There are three things to know about a National victory, economist says
A new CoreLogic article has tackled some of the issues surrounding potential housing/tax policy changes in the event National comes into power after the October elections.
“Many existing and would-be property investors will be keeping a close watch on the polls and whether or not National can form/lead the next government – which we now know would mean a reinstatement of mortgage interest deductibility for all properties, a Brightline Test back at two years (rather than the five or 10 system at present), and a softening of the foreign buyer ban,” said Kelvin Davidson (pictured), CoreLogic NZ chief economist.
But will be the overall impact of these changes on property investors?
A shorter Brightline test
A shorter Brightline test from July would “no doubt” tempt some investors into making their first purchase or expanding their existing portfolio due to the reduced risk of having to pay capital gains tax if they needed to then sell within a short period, Davidson said.
On the selling side, if existing investors struggling with cash flow issues who didn’t want to sell because of a large capital gains tax bill, suddenly found themselves off the hook for that bill, some extra listings and sales could follow, the CoreLogic economist said.
Softening in the foreign buyer ban
Foreign buyers could potentially be able to buy NZ properties with a price of $2m or greater, albeit with a 15% tax attached.
“On one hand, there’s no real way of knowing how many of them might actually target NZ, and for context we estimate that only about 3% of our housing stock has a value of $2m or more,” Davidson said.

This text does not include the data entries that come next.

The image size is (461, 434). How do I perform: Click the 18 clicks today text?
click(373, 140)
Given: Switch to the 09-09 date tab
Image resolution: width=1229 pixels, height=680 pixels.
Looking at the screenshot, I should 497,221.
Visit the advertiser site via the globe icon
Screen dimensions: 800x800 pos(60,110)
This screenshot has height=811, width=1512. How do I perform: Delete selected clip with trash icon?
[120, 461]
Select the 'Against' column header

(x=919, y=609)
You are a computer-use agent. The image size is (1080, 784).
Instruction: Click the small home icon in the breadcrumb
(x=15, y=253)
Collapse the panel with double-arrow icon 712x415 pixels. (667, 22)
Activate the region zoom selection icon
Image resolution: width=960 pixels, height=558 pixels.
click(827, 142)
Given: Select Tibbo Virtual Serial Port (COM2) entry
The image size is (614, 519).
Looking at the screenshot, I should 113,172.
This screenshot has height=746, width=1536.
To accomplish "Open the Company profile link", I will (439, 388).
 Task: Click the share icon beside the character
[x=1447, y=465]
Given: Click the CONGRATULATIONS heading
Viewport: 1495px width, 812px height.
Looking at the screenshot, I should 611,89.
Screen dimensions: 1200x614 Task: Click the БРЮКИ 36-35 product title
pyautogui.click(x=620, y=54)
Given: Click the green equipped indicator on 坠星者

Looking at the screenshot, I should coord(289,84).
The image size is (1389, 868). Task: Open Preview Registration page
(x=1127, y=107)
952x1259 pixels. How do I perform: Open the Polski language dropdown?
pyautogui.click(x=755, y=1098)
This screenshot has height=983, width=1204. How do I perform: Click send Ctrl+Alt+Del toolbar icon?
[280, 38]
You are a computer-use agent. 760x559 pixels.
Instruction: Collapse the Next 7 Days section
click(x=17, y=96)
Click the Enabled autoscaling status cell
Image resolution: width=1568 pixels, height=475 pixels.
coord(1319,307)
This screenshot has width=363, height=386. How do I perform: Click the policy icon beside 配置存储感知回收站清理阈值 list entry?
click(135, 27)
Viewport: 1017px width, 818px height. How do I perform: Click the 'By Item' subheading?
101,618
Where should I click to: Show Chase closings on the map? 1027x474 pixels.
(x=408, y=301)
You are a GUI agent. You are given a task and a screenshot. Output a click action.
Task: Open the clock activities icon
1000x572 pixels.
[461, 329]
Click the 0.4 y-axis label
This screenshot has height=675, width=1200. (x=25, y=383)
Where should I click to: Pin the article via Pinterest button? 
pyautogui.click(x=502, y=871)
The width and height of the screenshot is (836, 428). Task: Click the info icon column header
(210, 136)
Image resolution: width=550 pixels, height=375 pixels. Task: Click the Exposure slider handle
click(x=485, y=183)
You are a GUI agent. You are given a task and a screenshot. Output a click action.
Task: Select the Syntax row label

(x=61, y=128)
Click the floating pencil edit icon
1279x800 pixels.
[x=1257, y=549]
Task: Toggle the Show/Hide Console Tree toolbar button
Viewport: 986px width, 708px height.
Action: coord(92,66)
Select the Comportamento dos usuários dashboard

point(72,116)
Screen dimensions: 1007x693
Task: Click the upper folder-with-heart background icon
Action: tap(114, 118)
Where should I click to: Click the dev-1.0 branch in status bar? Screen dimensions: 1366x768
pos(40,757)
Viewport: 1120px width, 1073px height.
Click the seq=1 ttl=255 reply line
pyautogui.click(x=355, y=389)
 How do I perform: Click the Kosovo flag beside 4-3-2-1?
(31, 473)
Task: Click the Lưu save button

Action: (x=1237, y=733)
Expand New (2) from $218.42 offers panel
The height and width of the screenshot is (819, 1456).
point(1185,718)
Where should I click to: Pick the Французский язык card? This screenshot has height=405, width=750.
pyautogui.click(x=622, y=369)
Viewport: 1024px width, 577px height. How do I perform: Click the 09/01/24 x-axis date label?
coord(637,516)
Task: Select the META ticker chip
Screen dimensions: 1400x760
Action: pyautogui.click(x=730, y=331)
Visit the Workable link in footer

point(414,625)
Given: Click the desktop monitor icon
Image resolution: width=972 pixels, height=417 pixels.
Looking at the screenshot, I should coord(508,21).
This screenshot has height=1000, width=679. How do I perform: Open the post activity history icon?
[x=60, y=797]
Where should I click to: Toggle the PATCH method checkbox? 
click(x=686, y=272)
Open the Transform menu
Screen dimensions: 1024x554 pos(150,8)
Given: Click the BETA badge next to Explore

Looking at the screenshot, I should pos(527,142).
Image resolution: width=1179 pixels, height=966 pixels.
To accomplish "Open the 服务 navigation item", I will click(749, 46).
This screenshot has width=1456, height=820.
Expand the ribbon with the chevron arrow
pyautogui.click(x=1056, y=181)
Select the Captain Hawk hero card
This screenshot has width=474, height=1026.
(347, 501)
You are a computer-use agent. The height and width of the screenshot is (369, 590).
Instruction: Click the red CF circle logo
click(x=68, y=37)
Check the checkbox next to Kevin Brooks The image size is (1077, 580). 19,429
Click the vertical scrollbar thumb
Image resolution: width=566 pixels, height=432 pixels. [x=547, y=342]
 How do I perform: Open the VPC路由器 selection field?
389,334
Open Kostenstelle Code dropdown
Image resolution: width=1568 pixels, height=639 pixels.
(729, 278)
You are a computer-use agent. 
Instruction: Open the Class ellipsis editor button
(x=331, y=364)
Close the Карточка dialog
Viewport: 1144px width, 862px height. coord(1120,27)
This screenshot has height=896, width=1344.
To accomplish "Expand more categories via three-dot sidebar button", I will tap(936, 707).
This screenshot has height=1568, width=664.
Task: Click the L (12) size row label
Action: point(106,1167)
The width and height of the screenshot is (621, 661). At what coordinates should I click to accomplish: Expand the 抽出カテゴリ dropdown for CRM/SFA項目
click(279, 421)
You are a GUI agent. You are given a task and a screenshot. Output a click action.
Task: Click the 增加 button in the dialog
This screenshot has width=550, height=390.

“Then again, the shorter Brightline Test would add some appeal, and there may also be greater effects in areas that we already know are popular with foreign buyers, such as Queenstown where about 10% of properties are valued at $2m-plus. The extra demand could just exacerbate the shortages of stock at ‘affordable’ prices that already exist.”
Reinstatement of interest deductibility
A National victory could possibly reinstate full mortgage interest deductibility over a phased period, with 50% this tax year and 2024/25, 75% in 2025/26, and back to 100% in 2026/27.
“On this particular change, we think the idea that it would open the floodgates for investors to purchase again is probably wide of the mark,” Davidson said.
CoreLogic crunched some simple investment return numbers to illustrate this. See the table below:
Illustrative example of investment property returns
“As you can see, there’s a before-tax cash flow loss each year of around $19,300 in this scenario,” Davidson said. “Then there’s tax. Given those interest costs aren’t deductible for an existing property in the current system, that actual loss now turns into a taxable profit, which results in an extra bill of around $5,500 (at a 33% tax rate). All told, the required top-up out of other income to keep the property going in this scenario is $477 every week.
“At this stage, let’s factor in 100% deductibility again. Holding everything else the same, the weekly top-up drops to $371. Now, that saving is not to be sniffed at, and of course property investors have always tended to be willing to accept cash flow losses in the early stages of their horizon, with the pay-off being rental growth and capital gains later.”
He said the above calculations are quite simple (e.g. excludes depreciation allowances). But still, a $371 top-up every week is still substantial, even with deductibility added back in.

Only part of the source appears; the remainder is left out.